[Activity]:
When you reach the line with "Click the IN unit label" in the listing below, write out that line and every one after it exactly, and skip the pictures.

···

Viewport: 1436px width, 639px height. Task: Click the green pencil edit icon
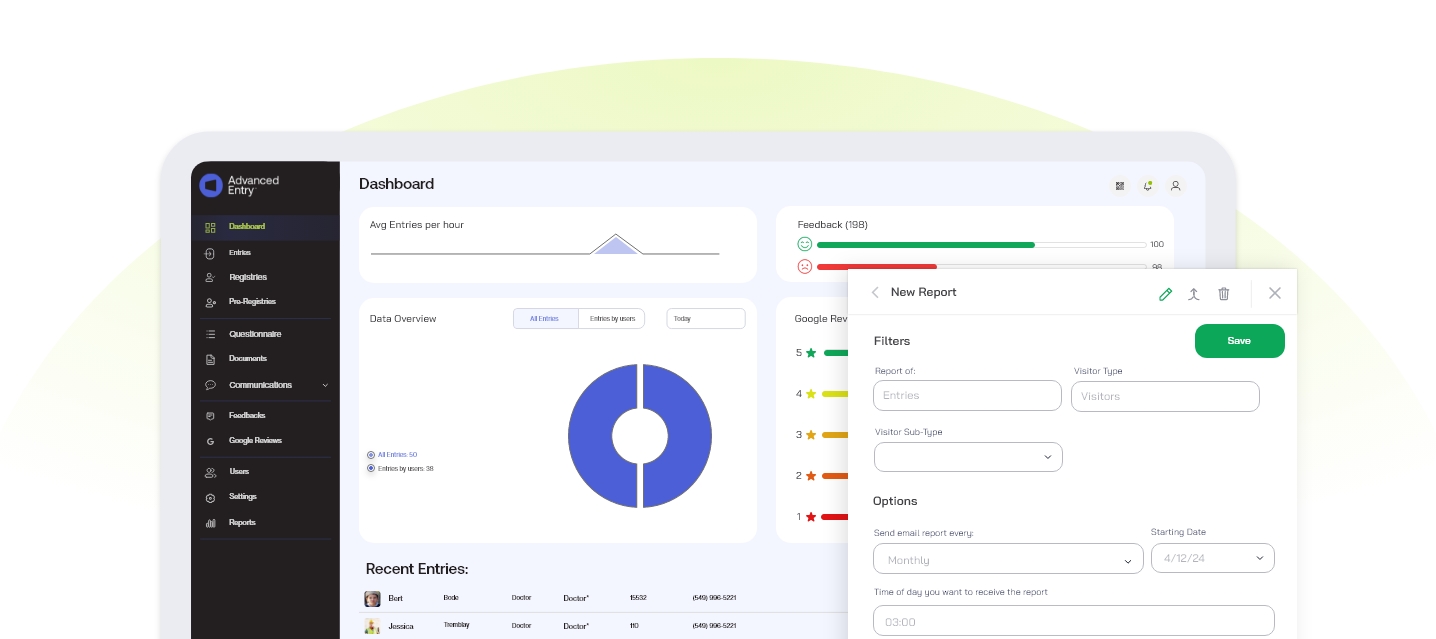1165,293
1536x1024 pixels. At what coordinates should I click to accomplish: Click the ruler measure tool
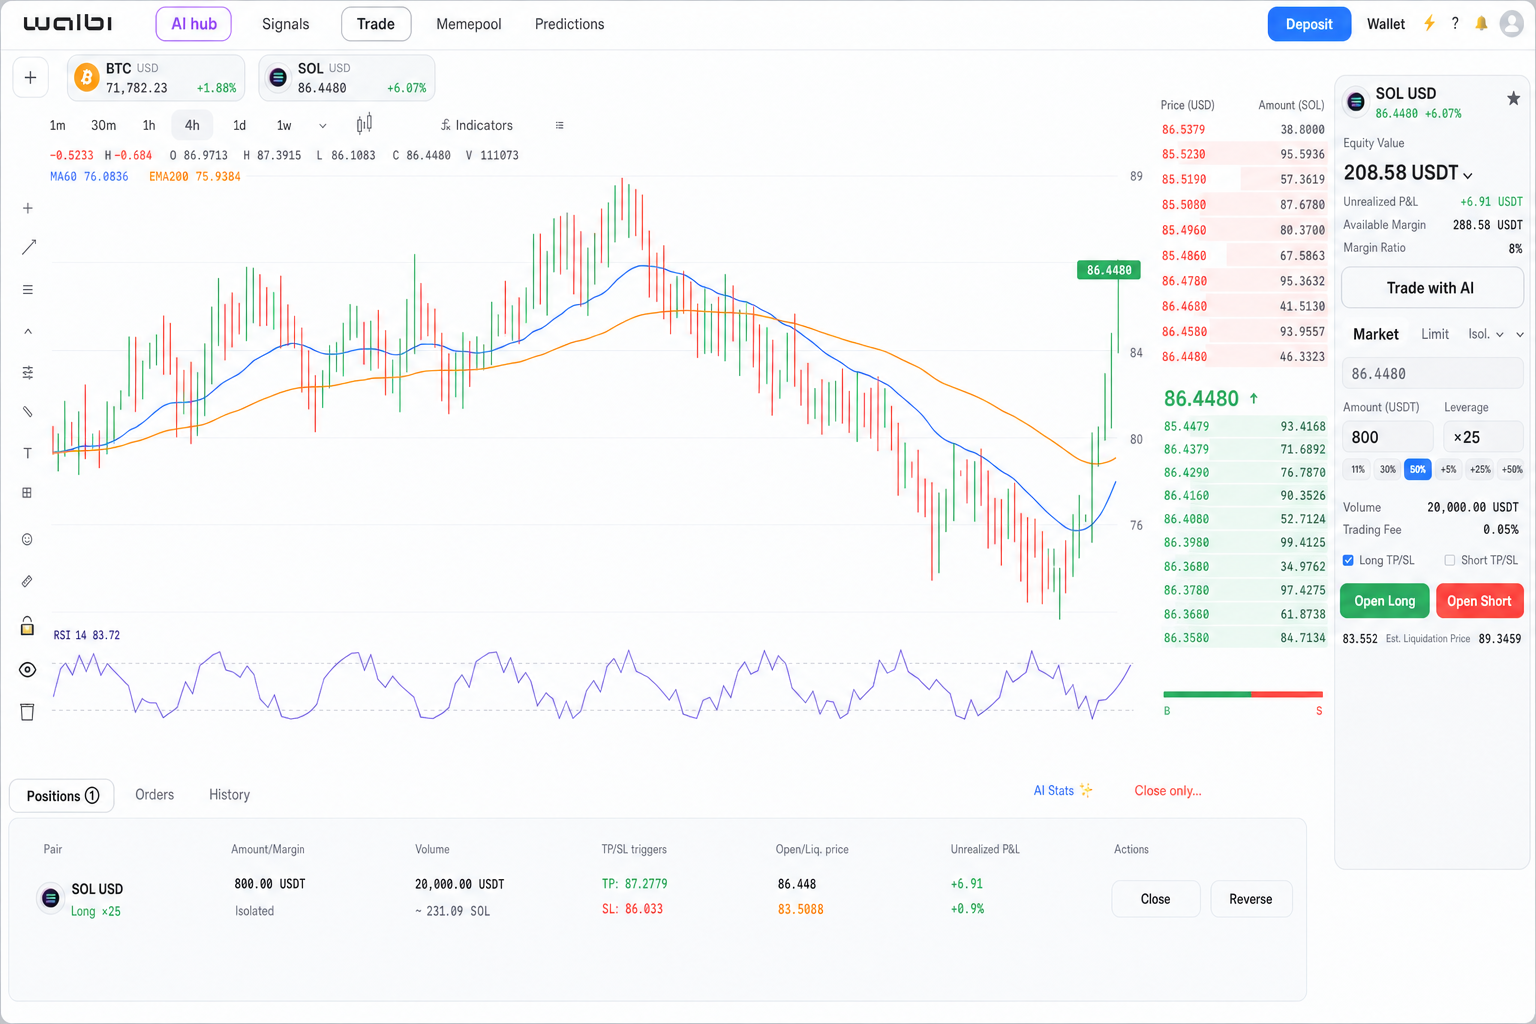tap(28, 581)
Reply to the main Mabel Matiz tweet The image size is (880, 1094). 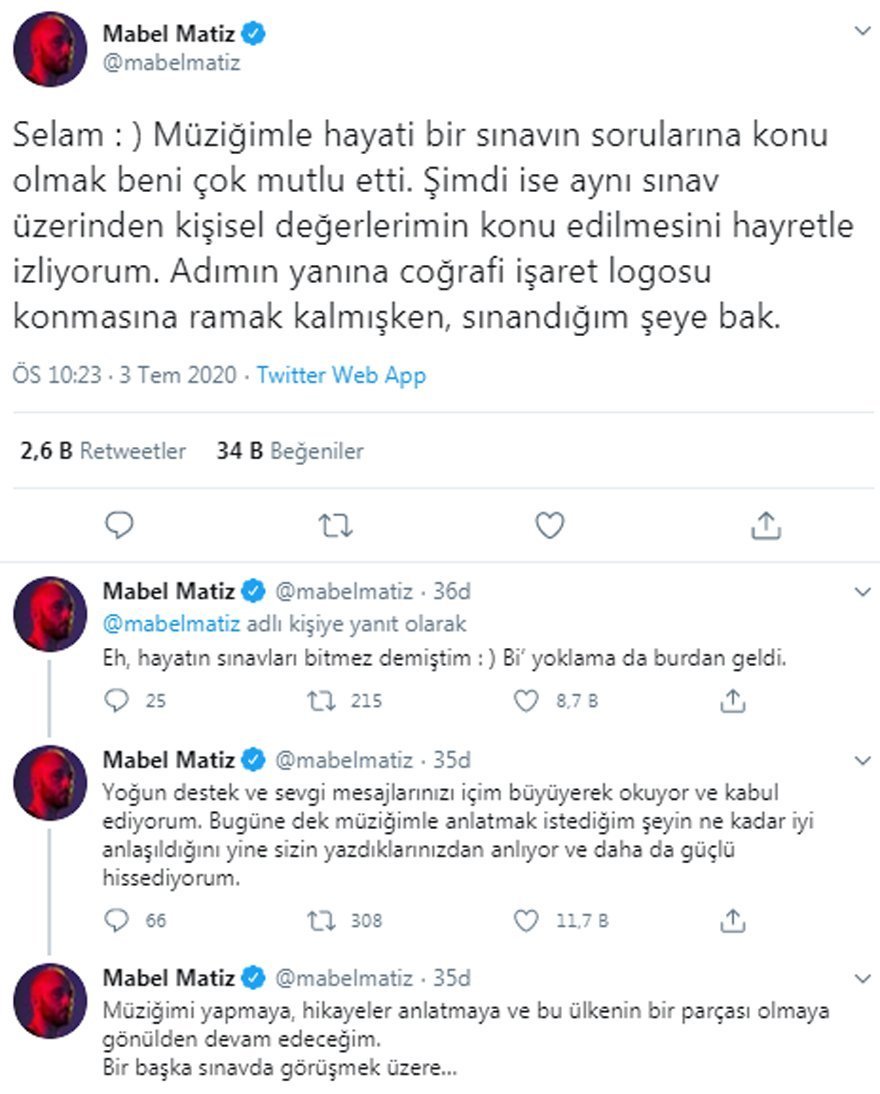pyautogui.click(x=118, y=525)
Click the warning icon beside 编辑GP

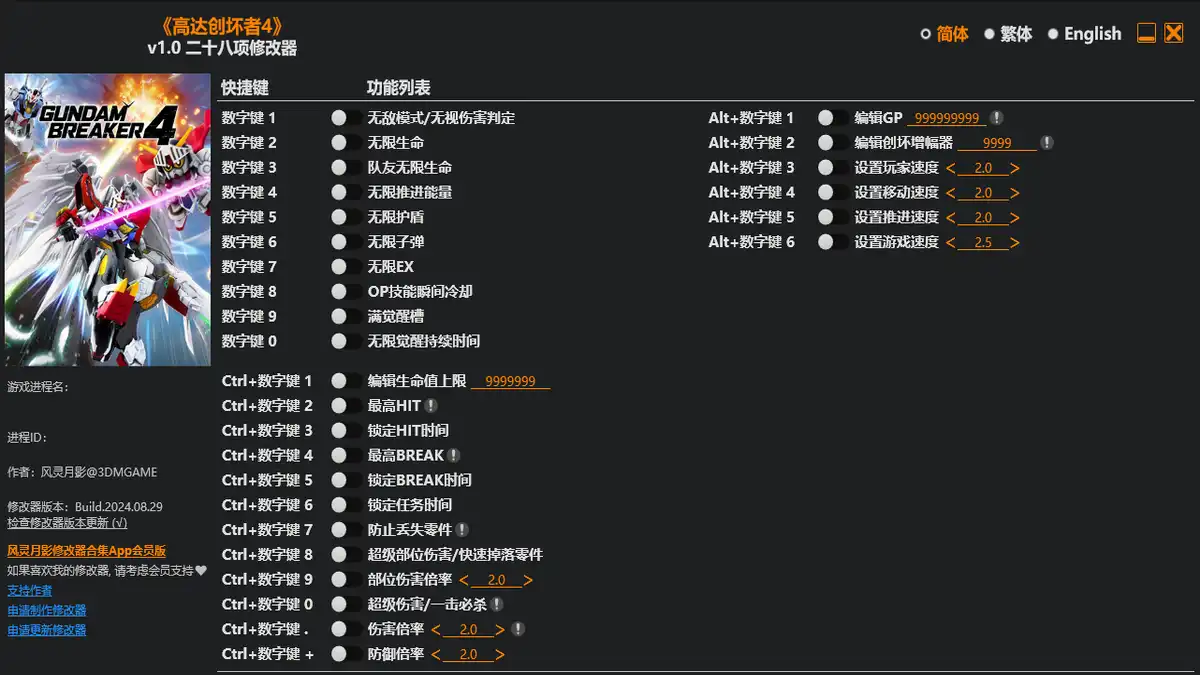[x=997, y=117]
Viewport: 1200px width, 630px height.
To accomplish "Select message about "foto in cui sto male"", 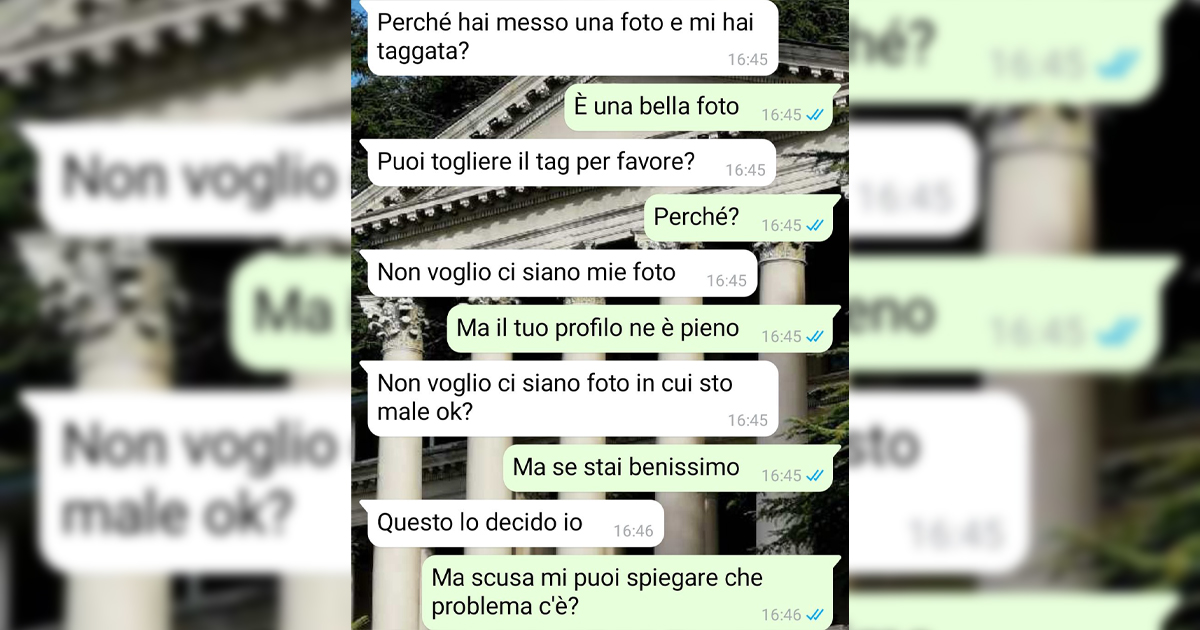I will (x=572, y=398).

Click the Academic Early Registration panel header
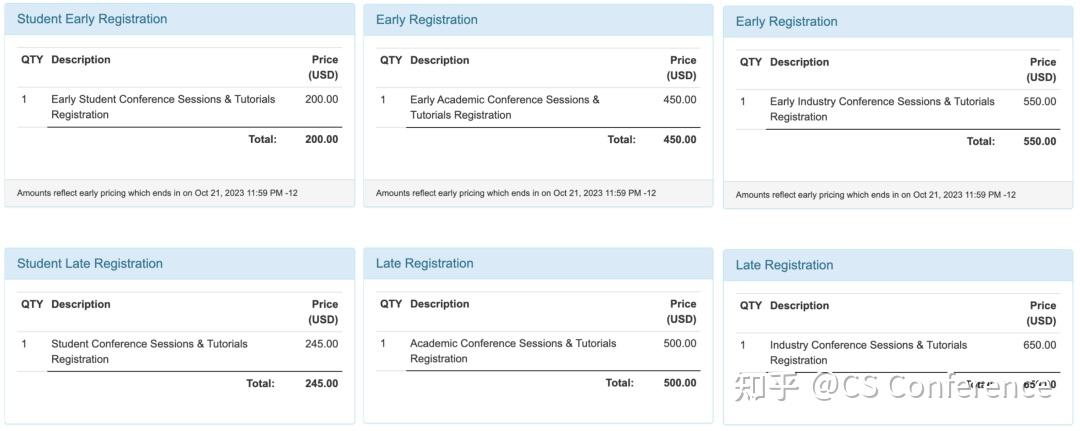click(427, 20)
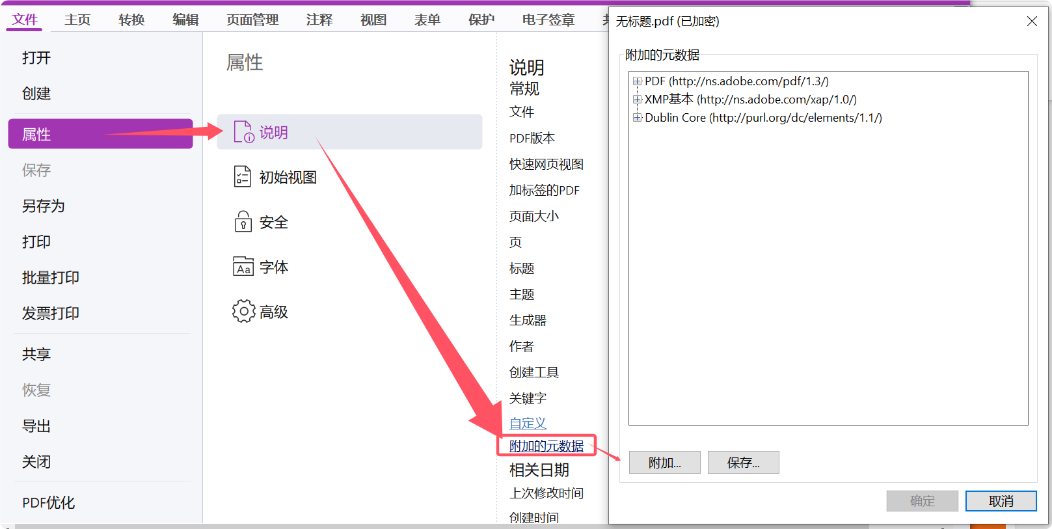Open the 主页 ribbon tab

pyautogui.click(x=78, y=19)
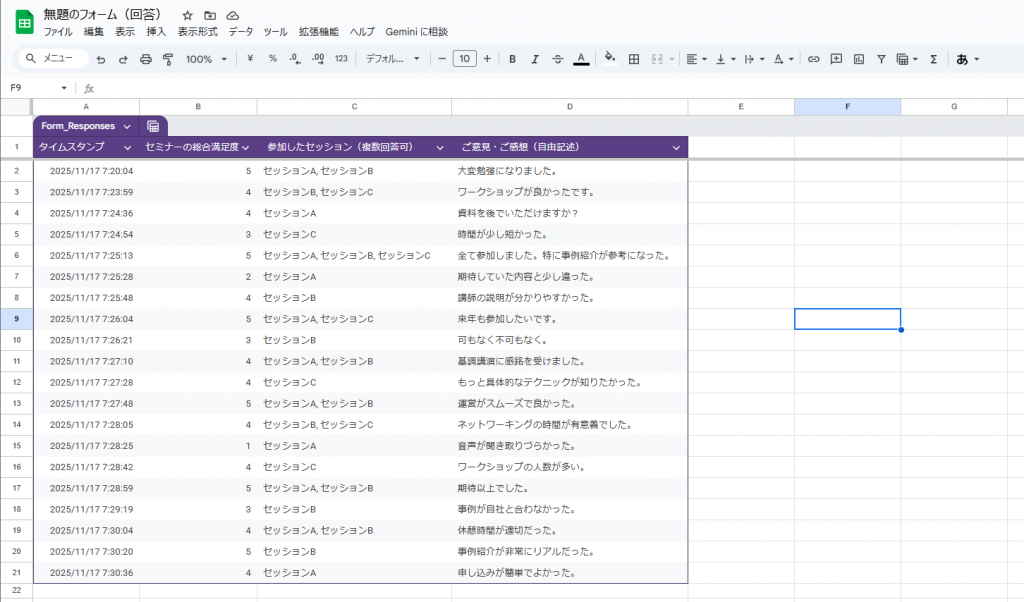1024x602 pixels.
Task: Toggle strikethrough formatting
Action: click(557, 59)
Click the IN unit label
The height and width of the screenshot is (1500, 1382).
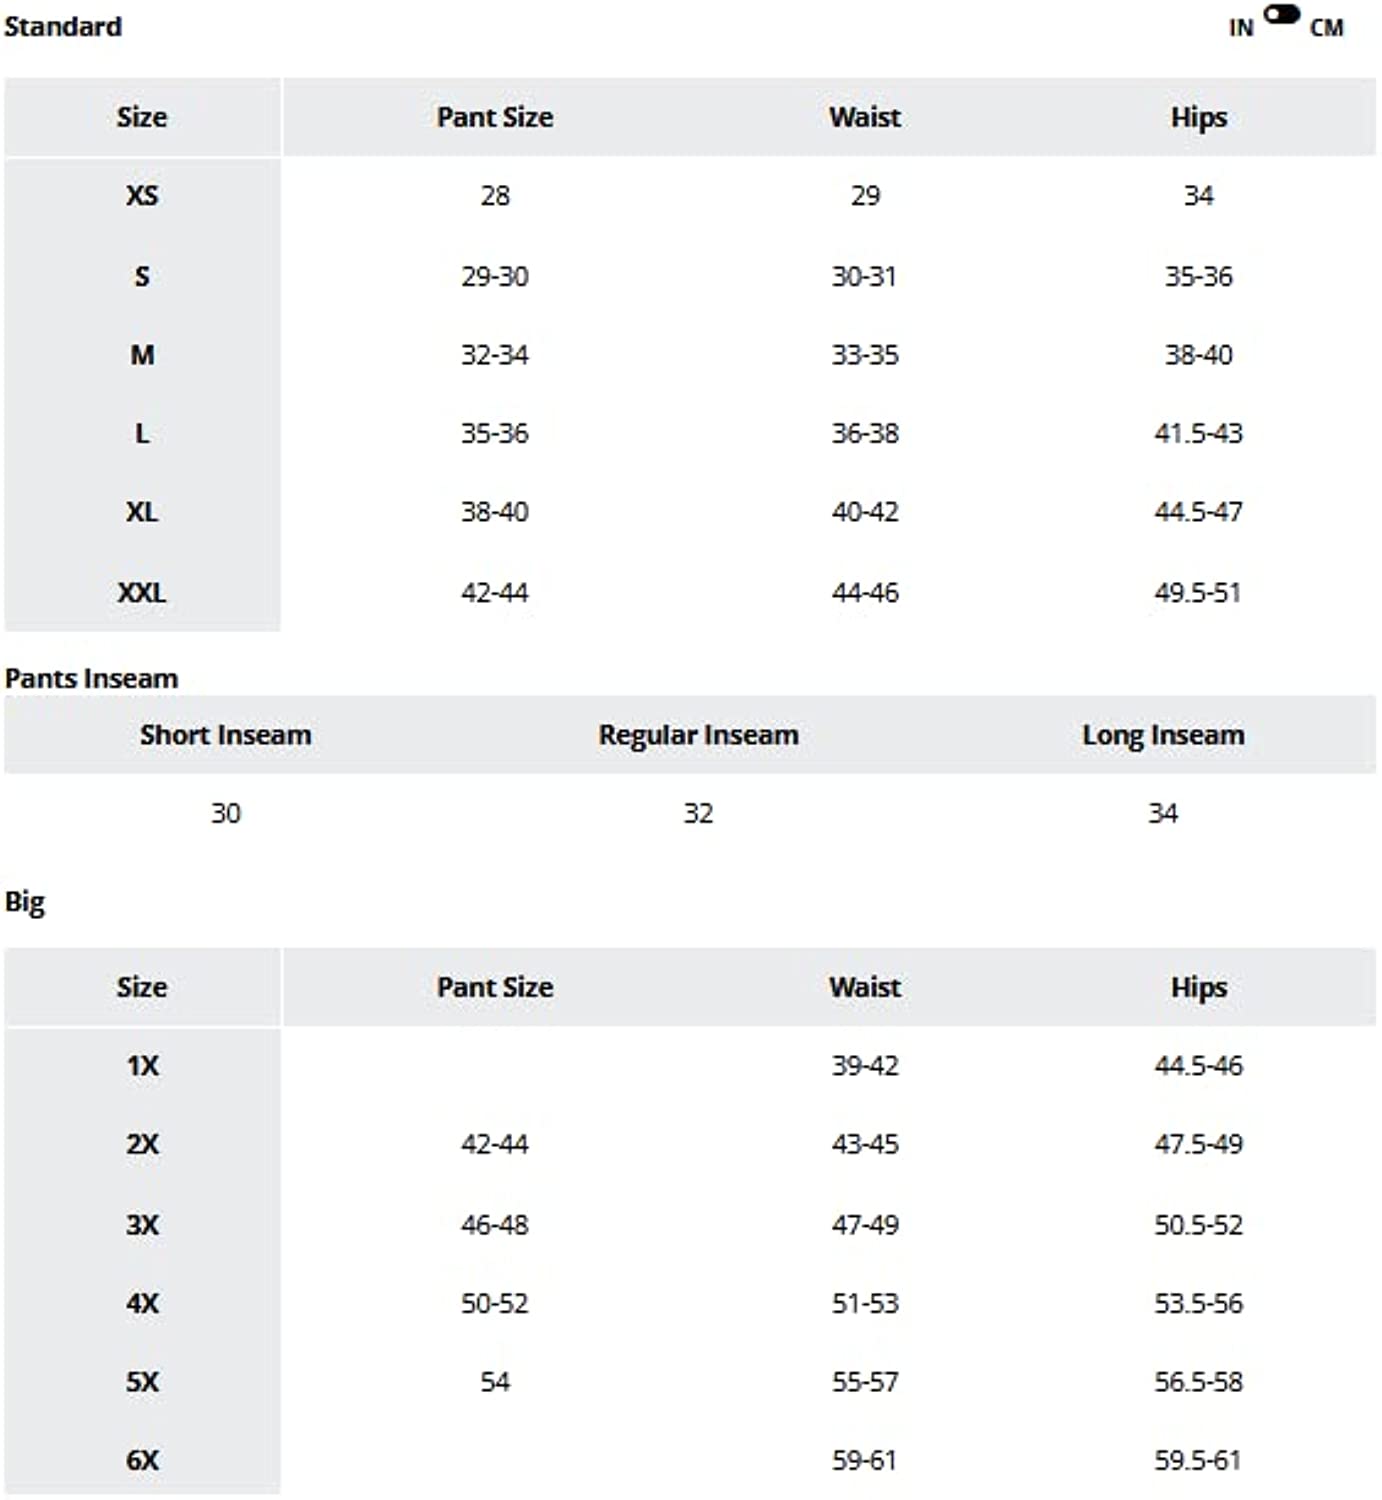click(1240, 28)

···

[Exercise response]:
Click the IN unit label
The height and width of the screenshot is (1500, 1382).
click(1240, 28)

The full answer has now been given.